23. For the above reasons, this Court finds that no interest is leviable on the respondent assessees under Section 234B, even though they filed returns declaring NIL income at the stage of reassessment. The payers were obliged to determine whether the assessees were liable to tax under Section 195(1), and to what extent, by taking recourse to the mechanism provided in Section 195(2) of the Act. The failure of the payers to do so does not leave the Revenue without remedy; the payer may be regarded an assessee-in-default under Section 201, and the consequences delineated in that provision will visit the payer. The appeal of the Revenue is accordingly dismissed without any order as to costs."
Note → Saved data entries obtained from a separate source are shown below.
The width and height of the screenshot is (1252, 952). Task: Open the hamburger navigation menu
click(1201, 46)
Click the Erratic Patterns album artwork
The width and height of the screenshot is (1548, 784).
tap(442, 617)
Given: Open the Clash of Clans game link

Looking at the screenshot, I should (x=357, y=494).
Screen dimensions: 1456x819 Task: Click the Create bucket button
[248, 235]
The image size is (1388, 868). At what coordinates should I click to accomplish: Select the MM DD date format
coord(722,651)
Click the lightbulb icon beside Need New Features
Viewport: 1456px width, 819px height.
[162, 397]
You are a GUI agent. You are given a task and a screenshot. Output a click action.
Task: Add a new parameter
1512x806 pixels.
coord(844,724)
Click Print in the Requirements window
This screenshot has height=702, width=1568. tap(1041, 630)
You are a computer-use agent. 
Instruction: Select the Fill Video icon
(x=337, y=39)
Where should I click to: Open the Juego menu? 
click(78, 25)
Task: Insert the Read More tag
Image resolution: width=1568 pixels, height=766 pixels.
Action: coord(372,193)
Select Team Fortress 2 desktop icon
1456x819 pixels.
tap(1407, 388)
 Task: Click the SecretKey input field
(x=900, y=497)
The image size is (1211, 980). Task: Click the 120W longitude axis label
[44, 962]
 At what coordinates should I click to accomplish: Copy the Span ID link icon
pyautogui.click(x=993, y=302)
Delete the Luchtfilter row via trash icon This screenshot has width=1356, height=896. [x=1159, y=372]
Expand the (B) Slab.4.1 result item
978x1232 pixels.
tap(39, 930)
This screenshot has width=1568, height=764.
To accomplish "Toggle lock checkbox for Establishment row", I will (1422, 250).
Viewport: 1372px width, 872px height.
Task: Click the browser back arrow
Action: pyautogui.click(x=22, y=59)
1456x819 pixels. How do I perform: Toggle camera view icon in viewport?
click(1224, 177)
14. So, following the decision rendered by Hon'ble Delhi High Court in GE Packaged Power Inc. (supra), we are of the considered view that when undisputedly the taxpayer is a non-resident company and tax has been deducted at source on the entire payment made to it by the payee and it is under no obligation to make payment of advance tax and in these circumstances, levy of tax u/s 234B is not sustainable, hence ordered to be deleted. So, ground no.22 is decided in favour of the taxpayer.




15. Consequently, all the aforesaid appeals filed by the taxpayer are dismissed as withdrawn, however, appeal bearing ITA No.5222/Del/2010 for AY 2007-08 is partly dismissed as withdrawn and partly allowed qua ground no.22 raised by the taxpayer and at the same time, all the cross appeals filed by the Revenue are dismissed having been become infructuous. However, as an abundant caution, it is made clear that Revenue would be at liberty to get the aforesaid cross appeals filed by the Revenue restored, if so required at any point of time.



Order pronounced in open court on this 31 day of March, 2021.